Пришлось повиноваться. Возле осокоря привязали коней и вернулись в дом. На пороге оставили бурки, карабины, сняли кубанки и, гремя саблями, в «святом углу» опустились на колени. С трудом передвигая ослабевшие ноги и ничего не видя от слез, Прасковья взяла икону и благословила воинов.

– Сыну Илья и ты, внук, – строго сказал дед Фома, – смело идите на супостатов. Нехай пресвятая дева Мария оберегает вас от пули и всяких несчастий. – Осенил крестом Илью Фомича, прижался к нему костлявым телом, потом перекрестил внука и также прижался к нему. – Может, дети, уже и не доведется нам повидаться на этом свете… Ну, все одно теперь… Поезжайте с богом… Воинской славы вам и скорой победы, сыны мои…

– Спасибо, батя, на добром слове. – Илья Фомич поцеловал отца и быстрыми шагами направился к выходу. С женой и с сыном и невесткой попрощался во дворе.

Отец и сын спрятали под бурками карабины, живо, как по тревоге, вскочили в седла и покинули двор, чтобы никогда в него не вернуться. И как только смолк топот копыт, почему-то успокоился ветер, перестал стучать голой веткой осокорь, и наступила такая тягостная тишина, какая бывает в доме, из которого вынесли покойника. Прасковья, всхлипывая, побрела на кухню, не зная, что ей делать. Тимофей по-хозяйски закрыл ворота, гремя засовом. Покурил, постоял у ворот, вошел в свою комнату, присел на лавку рядом с Варварой, посмотрел на спавших Андрея и Оксану.

– Что ж теперь, Тимоша? – спросила Варвара.

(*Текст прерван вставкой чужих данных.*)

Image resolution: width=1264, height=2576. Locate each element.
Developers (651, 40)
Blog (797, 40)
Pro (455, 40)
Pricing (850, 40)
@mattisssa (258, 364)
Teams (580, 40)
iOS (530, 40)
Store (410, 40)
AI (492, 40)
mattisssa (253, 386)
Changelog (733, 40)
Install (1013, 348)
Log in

– Будем жить… как-нибудь. Завтра проводим мать и дедушку. Останемся одни. Я начну молотилку ремонтировать…

– На что она нужна тебе, эта молотилка? – упрекнула Варвара. – Ох, гляди, Тимоша, как бы вскорости и тебя, и всех нас не перемолотили!.. Дознаются, куда наши уехали… Что тогда?

Муж не ответил. Понимал, что в словах жены был тот же горестный вопрос, который мучил, беспокоил и его, и Тимофей не знал, что сказать Варваре и чем ее утешить.

Утром тяжело груженная арба в бычьей упряжке, гремя колесами и поскрипывая ярмом, выкатилась на улицу. Прасковья и дед Фома уехали на хутор Верхний. Опустел шаповаловский двор, как пустеет брошенное осенью в кустах коршунячье гнездо. Не осталось ни коров, ни бричек, ни свиней, ни лошадей. Лишь куры бродили по огороду, да в сеннике скучал жеребец. Посреди двора горбилась молотилка, разинув пасть соломотряса, а рядом замасленным жуком чернел мотор с короткой трубой. Не милы были Тимофею ни молотилка, ни жеребец, ни отцовское подворье. Он не сомкнул глаз, всю ночь с тревогой в душе поджидал тех, кто должен был приехать за ящиками. Тимофей то сидел в хате возле лежавшей на кровати жены, то выходил во двор, стоял на крыльце, курил, прислушивался. Как на грех, никто не подъезжал и никто не свистел. Так прошли две ночи. Только на третью ночь перед рассветом измученный Тимофей услышал цокот ступиц. Колеса приблизились ко двору и смолкли. Тимофей замер у ворот. И вот они, два коротких свистка. Тимофей приоткрыл калитку. «Кто тут?» – «Заблудились чумаки, нельзя ли у вас переночевать?» Двое мужчин в бурках и высоких папахах сами открыли ворота. Бричка вкатилась во двор. Втроем, молча, торопливо погрузили ящики, положили узел. Молчаливые гости покурили, стоя у брички, отдышались и уехали. Тимофей закрыл на засов ворота, облегченно вздохнул и улегся спать.